◆ Action item ◆
Output every record again so that it matches the original word for word.
- Opening Delimiter -
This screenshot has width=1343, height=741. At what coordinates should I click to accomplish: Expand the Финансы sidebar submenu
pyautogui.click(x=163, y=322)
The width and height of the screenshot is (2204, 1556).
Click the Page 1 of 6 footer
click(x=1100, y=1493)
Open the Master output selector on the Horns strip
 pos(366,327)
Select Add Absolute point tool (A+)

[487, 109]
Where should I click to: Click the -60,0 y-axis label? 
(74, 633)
- Closing Delimiter -
◆ Expected answer ◆
This screenshot has width=1343, height=741. At what coordinates should I click to accomplish: Expand the Финансы sidebar submenu
pyautogui.click(x=163, y=322)
The width and height of the screenshot is (2204, 1556).
Click the Page 1 of 6 footer
click(x=1100, y=1493)
Open the Master output selector on the Horns strip
 pos(366,327)
Select Add Absolute point tool (A+)

[487, 109]
Where should I click to: Click the -60,0 y-axis label? 
(74, 633)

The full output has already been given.